[Data extracted from a collection]
>>>>>
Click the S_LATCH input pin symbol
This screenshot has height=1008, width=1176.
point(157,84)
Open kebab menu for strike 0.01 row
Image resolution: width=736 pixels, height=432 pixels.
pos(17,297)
<<<<<
**PROBLEM**
Each entry above needs to be duplicated exactly.

**OUTPUT FOR THIS TASK**
Click the S_LATCH input pin symbol
This screenshot has height=1008, width=1176.
point(157,84)
Open kebab menu for strike 0.01 row
Image resolution: width=736 pixels, height=432 pixels.
pos(17,297)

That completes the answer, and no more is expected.